Also gut, liebe Teresa Reichl, machen wir das Experiment. Für die Aliens, die in ferner Zukunft mal auf einem liegengebliebenen Tablet diese Nachtkritik finden werden: es ist nicht zu fassen, aber Teresa Reichl hat vor dem ausverkauften bosco, also vor mehreren tausend Menschen (die anderen standen draußen staunend vor der Video-Leinwand) während ihres Rückwärts-Saltos Ukulele gespielt und dazu ein Tiergedicht rezitiert. Die Frau kann wirklich was! Und wer dabei war, weiß, was hier gemeint ist.
Für alle anderen: vor allem hat Teresa Reichl verstanden, wie das mit den Gerüchten funktioniert. Es gibt sehr hartnäckige Gerüchte über Frauen, die sich seit Jahrhunderten halten, ohne dass Gegenbeweise auch nur vermutet geschweige denn gefordert würden. Dass Frauen gar nicht auf den Chefsessel wollen, beispielsweise, dass sie gar nicht so viel Geld verdienen wollen oder verdient haben, weil sie ja gar nicht so viel können. „Obacht, i kann wos!“ lautet der Titel von Teresa Reichls Solo-Programm, das sie dem Gautinger Publikum im tatsächlich gut verkauften bosco präsentierte (und natürlich ohne Rückwärts-Salto, den hat sie gar nicht nötig). Es ist das erste Solo-Programm der 26-jährigen, die sich seit vielen Jahren bereist als Poetry-Slammerin einen Namen gemacht hat. Ihr Solo-Programm startete im Frühjahr 2020, und was dann geschah, zählt zu den traurigsten Kapiteln deutscher Kulturgeschichte. Doch nun, endlich, kann das Programm wieder gesehen werden.
„Das ist das Frechste und Dreisteste, was ich als junge Frau überhaupt wagen kann“, erzählt Teresa Reichl, „behaupten, dass ich was kann.“ Aber sie behauptet das nicht nur, sie beweist es. Der vergnügliche Streifzug durch ihr noch sehr junges Leben ist die Geschichte eines Mädchens aus Niederbayern, aufgewachsen in einem Fünfhundert-Seelendorf als zweites Kind mit einem als Party-Rudi bekannten Vater, einer die Tochter von klein auf in Theatergruppen steckenden Mutter und einem in der Kindheit sehr pflegeleichten Bruder. Teresa hatte also von klein auf gute Karten für eine Bühnenlaufbahn. Und die hat sie wahrgenommen. Schon in der Schule ist Teresa Reichl begeistert in die verschiedensten Rollengeschlüpft, ob nun auf der Bühne oder im Klassenzimmer. Später hat sie Lehramt studiert - „also einen Studiengang, der exakt und ausschließlich für einen einzigen Beruf gedacht ist - da denkt man doch, dieses Studium bereitet einen auf diesen Beruf ausgezeichnet vor.“ Nachdem sie feststellen musste, dass dem nicht so ist, hat sie ihre Leidenschaft zum Beruf gemacht. Und zu dieser gehört die Fähigkeit, immer mal wieder zu lügen, dass sich die Balken biegen.

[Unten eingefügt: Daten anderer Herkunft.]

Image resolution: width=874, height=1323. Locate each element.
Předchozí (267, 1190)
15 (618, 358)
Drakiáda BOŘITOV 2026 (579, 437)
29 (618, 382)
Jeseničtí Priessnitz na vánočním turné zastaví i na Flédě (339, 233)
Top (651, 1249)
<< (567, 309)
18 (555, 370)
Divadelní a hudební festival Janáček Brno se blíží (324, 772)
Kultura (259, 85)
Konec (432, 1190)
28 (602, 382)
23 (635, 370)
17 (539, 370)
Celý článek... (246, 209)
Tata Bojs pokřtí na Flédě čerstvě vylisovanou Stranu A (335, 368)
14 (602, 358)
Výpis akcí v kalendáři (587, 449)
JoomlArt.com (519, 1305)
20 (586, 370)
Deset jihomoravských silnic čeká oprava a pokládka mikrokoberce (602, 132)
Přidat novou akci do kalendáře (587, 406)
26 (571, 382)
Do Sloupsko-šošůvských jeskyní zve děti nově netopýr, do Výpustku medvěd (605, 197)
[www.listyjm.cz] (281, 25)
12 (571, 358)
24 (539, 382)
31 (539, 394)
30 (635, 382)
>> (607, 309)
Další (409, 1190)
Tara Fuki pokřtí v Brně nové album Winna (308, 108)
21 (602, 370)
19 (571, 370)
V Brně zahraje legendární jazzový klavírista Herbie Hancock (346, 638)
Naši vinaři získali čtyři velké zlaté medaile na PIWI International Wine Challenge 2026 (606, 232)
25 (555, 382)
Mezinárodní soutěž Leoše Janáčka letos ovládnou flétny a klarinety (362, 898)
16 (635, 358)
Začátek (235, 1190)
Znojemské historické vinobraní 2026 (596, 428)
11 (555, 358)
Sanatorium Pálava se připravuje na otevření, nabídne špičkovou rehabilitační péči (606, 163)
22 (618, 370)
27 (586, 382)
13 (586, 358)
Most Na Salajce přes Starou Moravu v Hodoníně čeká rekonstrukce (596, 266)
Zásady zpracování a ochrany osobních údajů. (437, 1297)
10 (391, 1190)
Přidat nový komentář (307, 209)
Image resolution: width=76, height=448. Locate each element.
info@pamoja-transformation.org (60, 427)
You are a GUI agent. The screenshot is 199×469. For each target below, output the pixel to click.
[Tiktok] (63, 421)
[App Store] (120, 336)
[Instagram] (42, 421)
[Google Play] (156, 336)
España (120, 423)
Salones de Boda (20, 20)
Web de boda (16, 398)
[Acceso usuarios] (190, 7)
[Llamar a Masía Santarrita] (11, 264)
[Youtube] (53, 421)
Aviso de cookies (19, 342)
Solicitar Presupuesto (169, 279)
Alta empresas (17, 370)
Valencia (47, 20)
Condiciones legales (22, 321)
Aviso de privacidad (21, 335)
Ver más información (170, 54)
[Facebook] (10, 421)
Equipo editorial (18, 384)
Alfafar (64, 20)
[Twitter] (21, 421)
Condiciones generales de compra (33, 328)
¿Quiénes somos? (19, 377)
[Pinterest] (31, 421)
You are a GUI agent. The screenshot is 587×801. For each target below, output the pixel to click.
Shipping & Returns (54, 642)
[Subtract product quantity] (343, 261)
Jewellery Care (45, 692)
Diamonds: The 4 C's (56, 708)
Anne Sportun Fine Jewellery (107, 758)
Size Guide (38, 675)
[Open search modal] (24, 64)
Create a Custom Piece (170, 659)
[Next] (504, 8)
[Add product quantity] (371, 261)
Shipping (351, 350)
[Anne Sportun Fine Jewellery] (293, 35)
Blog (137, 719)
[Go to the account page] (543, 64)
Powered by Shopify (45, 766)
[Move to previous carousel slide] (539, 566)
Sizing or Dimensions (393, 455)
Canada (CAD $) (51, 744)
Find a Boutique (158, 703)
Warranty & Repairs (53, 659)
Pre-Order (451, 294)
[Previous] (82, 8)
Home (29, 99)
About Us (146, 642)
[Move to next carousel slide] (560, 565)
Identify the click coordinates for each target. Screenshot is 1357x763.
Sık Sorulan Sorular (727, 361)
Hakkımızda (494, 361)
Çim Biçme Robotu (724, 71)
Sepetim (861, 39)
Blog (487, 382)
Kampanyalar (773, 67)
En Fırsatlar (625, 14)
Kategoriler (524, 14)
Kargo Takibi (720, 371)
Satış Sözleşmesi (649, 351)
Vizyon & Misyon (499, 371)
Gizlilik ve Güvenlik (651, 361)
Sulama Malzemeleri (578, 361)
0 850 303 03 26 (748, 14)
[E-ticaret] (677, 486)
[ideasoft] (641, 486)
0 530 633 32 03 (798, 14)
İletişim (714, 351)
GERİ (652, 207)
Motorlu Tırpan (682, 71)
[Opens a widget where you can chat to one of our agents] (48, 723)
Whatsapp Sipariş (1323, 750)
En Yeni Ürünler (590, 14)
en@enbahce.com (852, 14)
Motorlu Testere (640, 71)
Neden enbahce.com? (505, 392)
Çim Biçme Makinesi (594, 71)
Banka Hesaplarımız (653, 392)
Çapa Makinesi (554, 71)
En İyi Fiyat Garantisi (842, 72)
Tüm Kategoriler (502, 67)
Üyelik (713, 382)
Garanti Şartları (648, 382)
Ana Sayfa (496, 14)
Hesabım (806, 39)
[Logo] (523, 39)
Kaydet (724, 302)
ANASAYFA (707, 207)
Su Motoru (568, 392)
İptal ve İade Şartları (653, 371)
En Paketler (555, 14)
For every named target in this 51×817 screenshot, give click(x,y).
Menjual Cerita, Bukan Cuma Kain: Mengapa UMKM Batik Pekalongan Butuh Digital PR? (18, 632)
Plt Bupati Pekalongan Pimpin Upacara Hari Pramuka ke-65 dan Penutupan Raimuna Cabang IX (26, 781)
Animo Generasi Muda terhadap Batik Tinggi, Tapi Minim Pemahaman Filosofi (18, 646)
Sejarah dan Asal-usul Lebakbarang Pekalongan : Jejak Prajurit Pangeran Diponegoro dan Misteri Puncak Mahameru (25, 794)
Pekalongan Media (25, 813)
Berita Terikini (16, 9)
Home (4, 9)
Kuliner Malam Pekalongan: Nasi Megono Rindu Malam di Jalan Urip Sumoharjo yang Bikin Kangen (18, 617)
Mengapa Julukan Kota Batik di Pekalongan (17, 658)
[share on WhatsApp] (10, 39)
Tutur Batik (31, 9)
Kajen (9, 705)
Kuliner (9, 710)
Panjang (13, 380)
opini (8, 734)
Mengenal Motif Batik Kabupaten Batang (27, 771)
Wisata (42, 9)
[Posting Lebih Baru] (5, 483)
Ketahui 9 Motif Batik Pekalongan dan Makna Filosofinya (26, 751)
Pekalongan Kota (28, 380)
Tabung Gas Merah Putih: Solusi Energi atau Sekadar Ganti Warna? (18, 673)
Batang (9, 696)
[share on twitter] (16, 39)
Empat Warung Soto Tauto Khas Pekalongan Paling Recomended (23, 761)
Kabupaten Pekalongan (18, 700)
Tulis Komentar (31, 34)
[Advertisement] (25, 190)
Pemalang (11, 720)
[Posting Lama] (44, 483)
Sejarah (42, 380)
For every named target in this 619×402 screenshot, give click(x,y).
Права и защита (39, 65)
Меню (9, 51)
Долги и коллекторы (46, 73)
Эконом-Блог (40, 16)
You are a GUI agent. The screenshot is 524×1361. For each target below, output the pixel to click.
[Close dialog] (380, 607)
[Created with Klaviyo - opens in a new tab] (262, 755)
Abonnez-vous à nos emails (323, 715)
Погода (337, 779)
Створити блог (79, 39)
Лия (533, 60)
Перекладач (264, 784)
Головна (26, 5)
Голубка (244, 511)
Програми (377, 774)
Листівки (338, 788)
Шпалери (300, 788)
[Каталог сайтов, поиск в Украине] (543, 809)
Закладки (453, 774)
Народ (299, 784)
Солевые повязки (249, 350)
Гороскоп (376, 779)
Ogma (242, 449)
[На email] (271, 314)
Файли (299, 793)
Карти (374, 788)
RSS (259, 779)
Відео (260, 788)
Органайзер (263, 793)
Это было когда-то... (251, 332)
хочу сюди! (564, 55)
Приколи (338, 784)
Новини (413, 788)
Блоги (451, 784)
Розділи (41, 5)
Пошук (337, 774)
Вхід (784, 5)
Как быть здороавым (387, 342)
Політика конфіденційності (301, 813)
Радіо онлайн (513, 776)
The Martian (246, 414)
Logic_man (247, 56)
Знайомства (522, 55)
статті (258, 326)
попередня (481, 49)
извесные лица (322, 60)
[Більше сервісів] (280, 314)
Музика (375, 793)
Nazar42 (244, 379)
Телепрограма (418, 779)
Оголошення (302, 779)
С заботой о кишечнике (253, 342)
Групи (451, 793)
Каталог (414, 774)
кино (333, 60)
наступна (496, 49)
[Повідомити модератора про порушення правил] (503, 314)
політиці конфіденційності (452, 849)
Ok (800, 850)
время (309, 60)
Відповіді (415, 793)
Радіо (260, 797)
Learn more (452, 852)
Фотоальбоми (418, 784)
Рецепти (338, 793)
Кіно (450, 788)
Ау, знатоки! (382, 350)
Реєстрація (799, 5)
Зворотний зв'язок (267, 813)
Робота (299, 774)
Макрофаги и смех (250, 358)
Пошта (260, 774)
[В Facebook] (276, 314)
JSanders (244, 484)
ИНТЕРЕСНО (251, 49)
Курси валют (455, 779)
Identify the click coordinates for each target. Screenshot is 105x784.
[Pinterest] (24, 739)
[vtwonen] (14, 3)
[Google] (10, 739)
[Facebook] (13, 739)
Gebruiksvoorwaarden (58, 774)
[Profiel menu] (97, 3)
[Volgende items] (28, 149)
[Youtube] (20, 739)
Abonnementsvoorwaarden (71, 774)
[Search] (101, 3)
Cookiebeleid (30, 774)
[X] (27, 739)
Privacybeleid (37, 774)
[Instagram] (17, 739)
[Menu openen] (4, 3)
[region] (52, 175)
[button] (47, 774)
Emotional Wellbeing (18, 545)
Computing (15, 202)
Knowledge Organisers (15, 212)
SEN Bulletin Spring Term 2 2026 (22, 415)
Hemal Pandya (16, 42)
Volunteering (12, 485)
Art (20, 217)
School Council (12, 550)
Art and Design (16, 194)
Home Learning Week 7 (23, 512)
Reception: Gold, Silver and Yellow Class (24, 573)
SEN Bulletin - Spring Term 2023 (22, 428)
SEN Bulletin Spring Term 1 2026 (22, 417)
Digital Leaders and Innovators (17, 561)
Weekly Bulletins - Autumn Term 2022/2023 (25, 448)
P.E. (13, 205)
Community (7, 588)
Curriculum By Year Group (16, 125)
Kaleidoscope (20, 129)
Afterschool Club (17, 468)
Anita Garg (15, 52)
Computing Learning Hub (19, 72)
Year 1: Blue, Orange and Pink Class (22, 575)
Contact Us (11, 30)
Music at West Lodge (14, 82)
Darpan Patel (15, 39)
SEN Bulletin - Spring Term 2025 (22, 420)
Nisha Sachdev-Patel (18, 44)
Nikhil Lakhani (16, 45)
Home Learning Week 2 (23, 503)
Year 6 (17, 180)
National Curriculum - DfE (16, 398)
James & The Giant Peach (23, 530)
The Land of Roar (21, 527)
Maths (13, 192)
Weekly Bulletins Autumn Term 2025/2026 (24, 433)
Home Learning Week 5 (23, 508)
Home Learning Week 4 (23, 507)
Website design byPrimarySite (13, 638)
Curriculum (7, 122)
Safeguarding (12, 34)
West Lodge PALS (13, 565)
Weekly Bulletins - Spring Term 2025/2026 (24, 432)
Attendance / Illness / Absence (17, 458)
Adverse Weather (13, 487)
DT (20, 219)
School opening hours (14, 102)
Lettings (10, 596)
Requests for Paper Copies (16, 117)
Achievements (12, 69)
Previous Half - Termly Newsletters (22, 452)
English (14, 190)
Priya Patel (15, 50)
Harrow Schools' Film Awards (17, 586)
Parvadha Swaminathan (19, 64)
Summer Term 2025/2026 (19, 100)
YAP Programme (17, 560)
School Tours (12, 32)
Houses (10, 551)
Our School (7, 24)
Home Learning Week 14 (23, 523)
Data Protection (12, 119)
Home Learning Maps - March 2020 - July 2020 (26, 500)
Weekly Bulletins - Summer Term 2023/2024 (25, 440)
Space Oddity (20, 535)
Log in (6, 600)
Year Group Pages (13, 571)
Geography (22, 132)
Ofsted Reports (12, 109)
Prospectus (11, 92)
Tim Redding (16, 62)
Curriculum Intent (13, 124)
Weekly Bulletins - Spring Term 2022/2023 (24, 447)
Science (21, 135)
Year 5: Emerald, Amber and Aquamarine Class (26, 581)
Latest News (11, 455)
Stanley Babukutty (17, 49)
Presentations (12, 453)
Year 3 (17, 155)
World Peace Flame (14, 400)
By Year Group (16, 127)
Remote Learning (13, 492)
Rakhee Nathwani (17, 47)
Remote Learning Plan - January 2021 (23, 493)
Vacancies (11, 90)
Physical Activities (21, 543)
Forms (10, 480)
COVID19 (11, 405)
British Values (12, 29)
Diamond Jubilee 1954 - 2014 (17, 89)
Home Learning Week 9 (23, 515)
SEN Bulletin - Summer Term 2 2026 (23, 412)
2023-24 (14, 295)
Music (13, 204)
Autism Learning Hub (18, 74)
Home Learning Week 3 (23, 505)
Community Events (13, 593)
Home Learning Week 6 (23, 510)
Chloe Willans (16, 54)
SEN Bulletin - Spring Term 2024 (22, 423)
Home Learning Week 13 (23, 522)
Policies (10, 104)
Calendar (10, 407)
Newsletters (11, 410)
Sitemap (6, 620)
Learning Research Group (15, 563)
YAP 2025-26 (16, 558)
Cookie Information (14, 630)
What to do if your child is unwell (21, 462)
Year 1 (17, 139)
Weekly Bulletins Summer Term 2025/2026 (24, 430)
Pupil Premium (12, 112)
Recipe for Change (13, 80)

Da ist die Sache mit dem Rückwärts-Salto noch eine der leichtesten Übungen unter den Lügen im Zeichen des Kabaretts. Sie kann auch über Anwesende Dinge erzählen, deren fehlenden Wahrheitsgehalt diese gar nicht erst bemerken. Und hier ist sie wieder, die Brücke hinüber zum Feminismus, der bei Frauen der Generation von Teresa Reichl ganz andere, erfrischend neue Dimensionen annimmt. Das ist nicht nur frecher, spielerischer und diverser, sondern vor allem persönlicher. Wenn Teresa Reichl von ihrer Pubertät erzählt und von der Erfahrung, dass sie rund um den Eisprung skrupelloser wird - „Da denk i mir immer, mir kann eh nix passieren“; wenn sie vom fehlgedeuteten Abend im Hotelzimmer mit einem Kollegen berichtet oder wenn sie den sexualisierten Witzen männlicher Kollegen einen Vulva-Witz entgegensetzt, dann ist das so schonungslos und ehrlich, wie man es nicht oft zu sehen bekommt.
Vielleicht wies das Programm im zweiten Teil ein paar Längen auf, vielleicht darf man von einer Poetry-Slammerin ein etwas besseres Gespür für Timing erwarten. Aber das mag alles noch eine Nachwirkung der langen Corona-Pause sein. Eines ist gewiss und sei allen Aliens ins Tablet geschrieben: von dieser Frau werden wir noch viel zu sehen bekommen!